• _Data to use_:
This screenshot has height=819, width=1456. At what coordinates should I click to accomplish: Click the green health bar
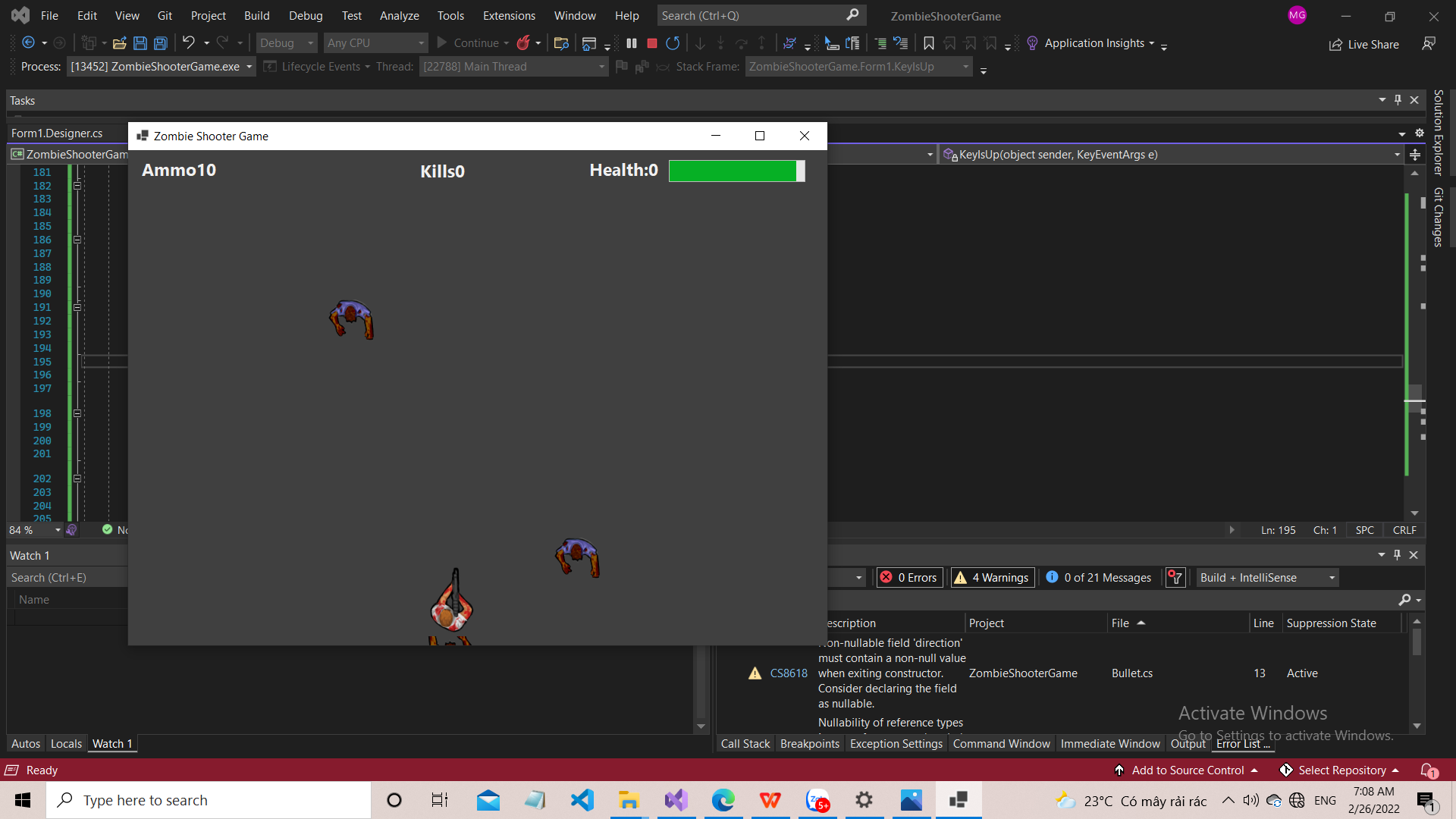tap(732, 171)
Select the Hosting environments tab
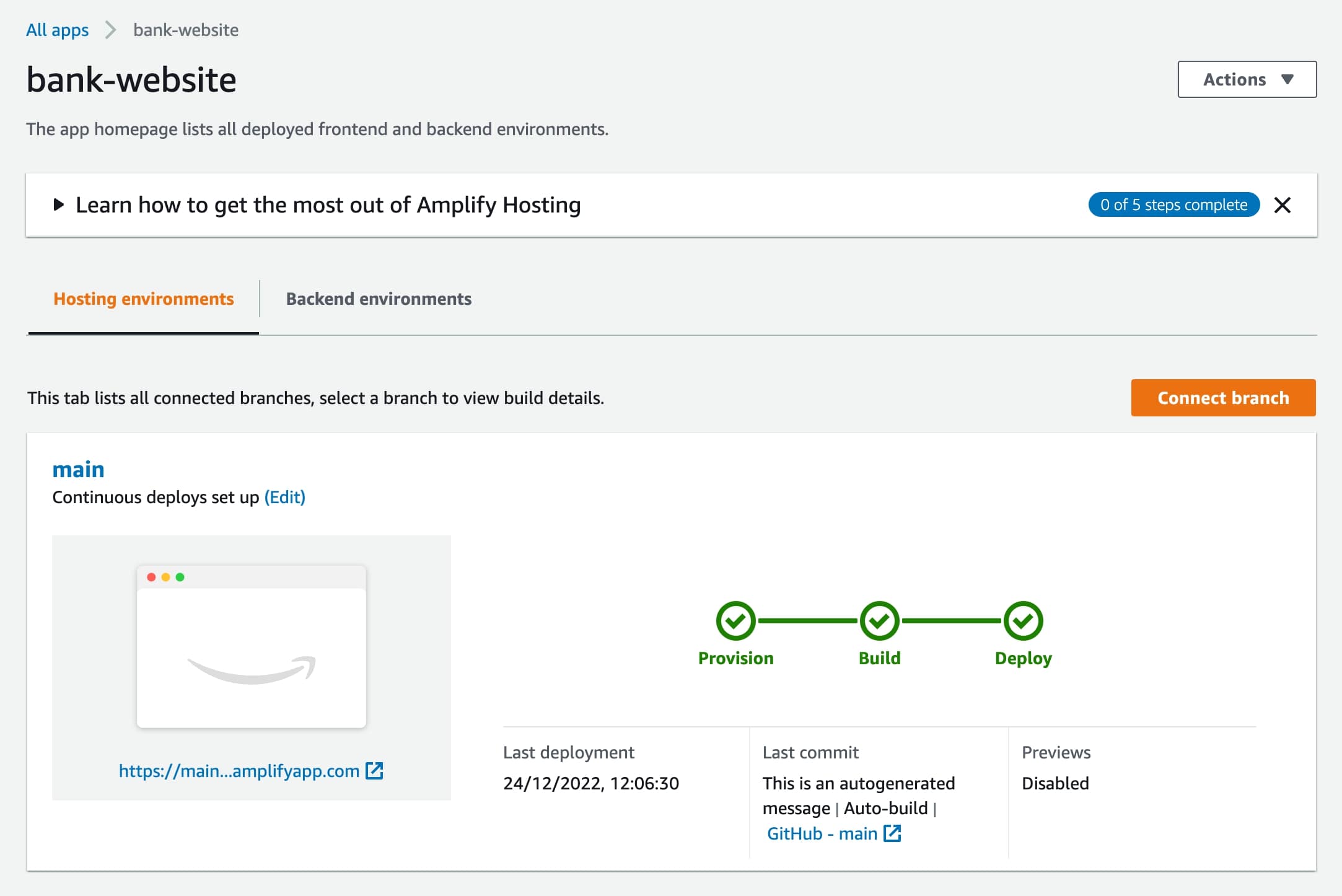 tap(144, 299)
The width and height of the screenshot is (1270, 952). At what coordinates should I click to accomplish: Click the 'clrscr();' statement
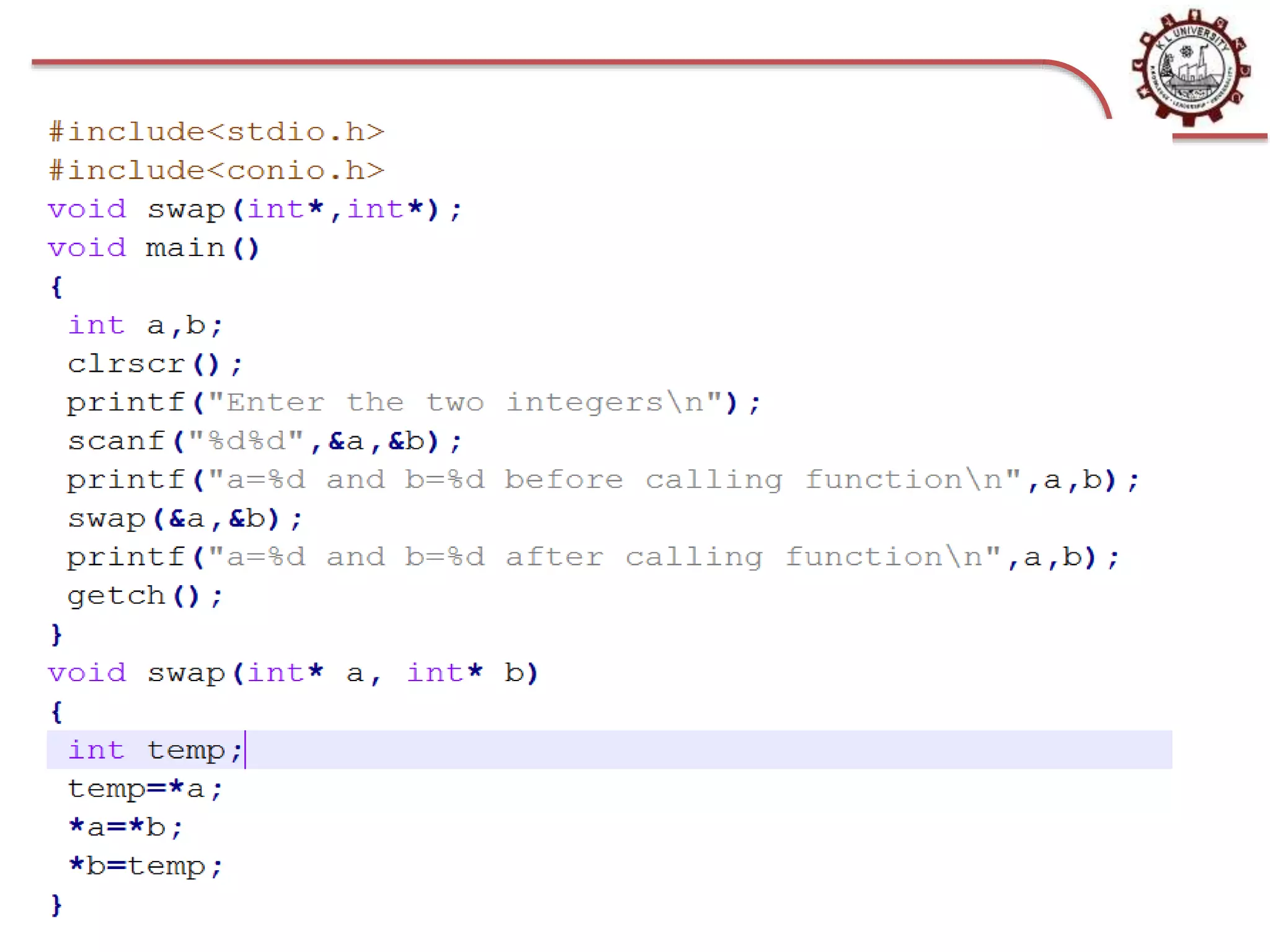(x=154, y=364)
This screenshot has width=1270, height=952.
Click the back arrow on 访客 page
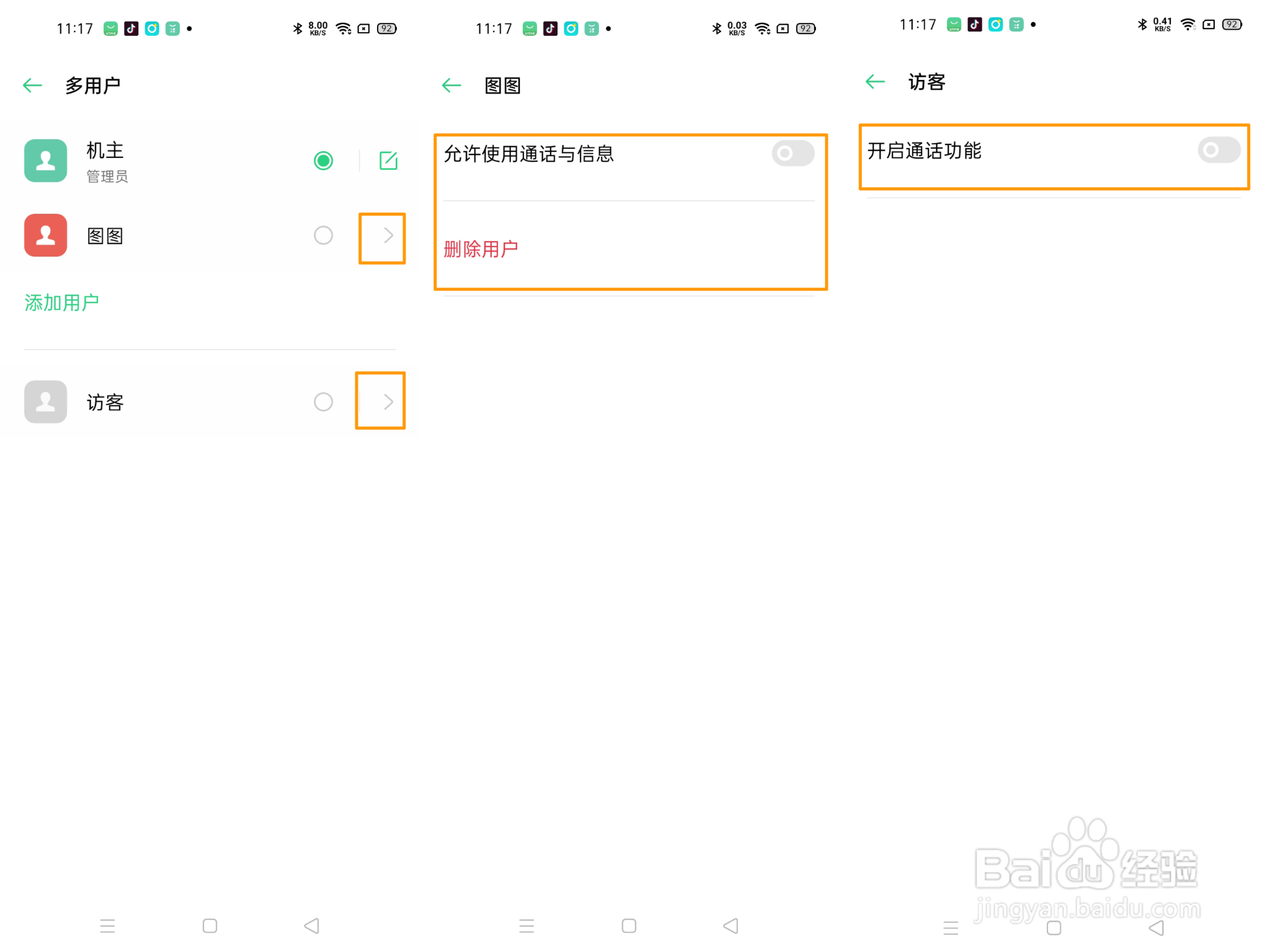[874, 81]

• _Prompt_:
Leave out every picture and copy verbatim the lines running from the line containing "Select the Hosting environments tab" through the final line of the data.

• _Solved exercise_:
Select the Hosting environments tab
 tap(144, 299)
The width and height of the screenshot is (1270, 952). At what coordinates should I click to accomplish: Click the 'clrscr();' statement
(x=154, y=364)
This screenshot has width=1270, height=952.
Click the back arrow on 访客 page
[874, 81]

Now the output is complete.